When does test preparation become cheating? How fair is it when some teachers are brilliant at 'spotting' questions and others are not, such that their students' performance is heavily influenced by how well the teachers can game the system?
Youthink will resume print on Feb 05. For the first opinion call of 2007, we are seeking pieces that explore the theme of "disassociation" Singaporeans feel when they are away from home. In particular, this should apply to Singaporeans who are currently overseas studying and working, including those who have studied/worked overseas, and are now back in Singapore.
Your pieces can discuss what you understand by the term "disassociation", in relation to your situation.

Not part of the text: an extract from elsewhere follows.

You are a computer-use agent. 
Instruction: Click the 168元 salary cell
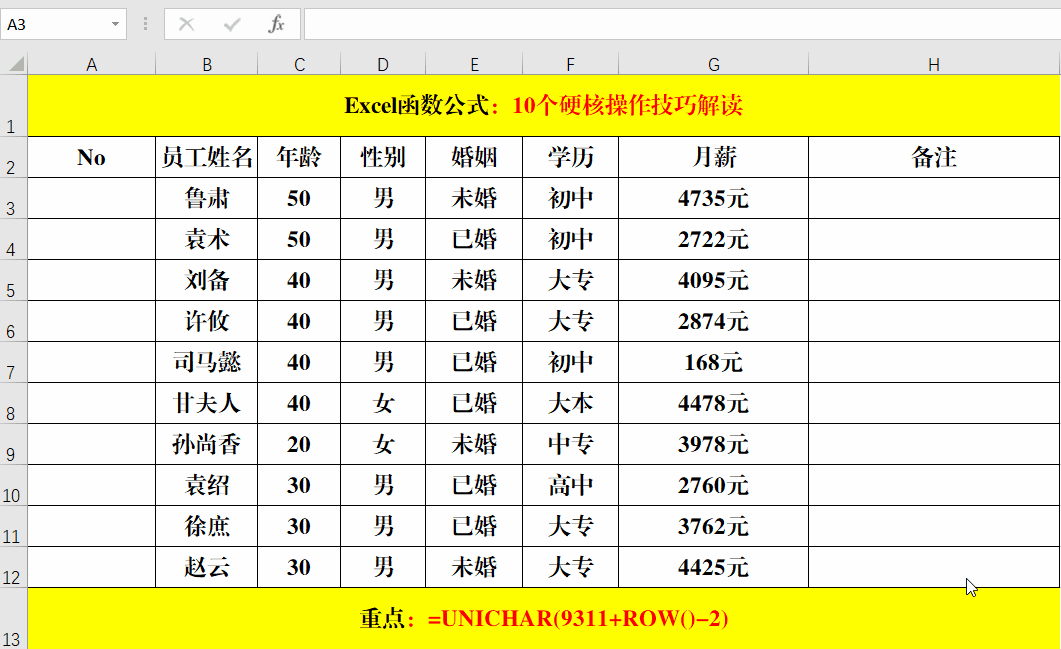pos(713,361)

Is that the most accurate way to describe your relationship with Singapore? Why?
Alternatively, if you don't feel "disassociated", talk about your own positive experience and how despite being overseas, you still feel a strong connection to Singapore, and why that is so.
Your articles should refer to some personal examples that highlight how long you have lived in which country, and what you are/were doing there, for color.
It should also discuss some area of national policy, existing or lack thereof, that is pertinent to this topic. For example, the recently established Overseas Singaporeans Network by the government - will it work to foster more loyalty to the country? Why and why not? Have you heard of it, are you a member of it? How can national policy work better to include and round up Singaporeans who are overseas?
We will be selected five articles for print on Feb 05. The writers whose articles are chosen will be paid per Youthink regular rates. Please include at the bottom of your article your full name, age, affliation (school, company), and contact information.
Readers like to read articles that offer a fresh perspective on tried-and-true discussion topics. So we will select for variety as well as excellence in writing. If you think you have a unique and thoughtful take on this subject, please write to me at yen.feng@gmail.com with a short summary on what your article will include, and I will contact you individually for follow up.
We are trying to work a week in advance, so the deadline for your articles is this Friday, Jan 26. As such, your summaries should reach me no later than this Wed, Jan 24.
Thank you!
Yen Feng "
You would think a journalist would take care not to make mistakes when writing.
This is an interesting article about cosmopolitanism and parochialism in film. We just watched Letters from Iwo Jima, and while I enjoyed it tremendously, it was ultimately an American film, with American sensibilities, starring Japanese people speaking in Japanese (though what can you expect from Clint Eastwood right?).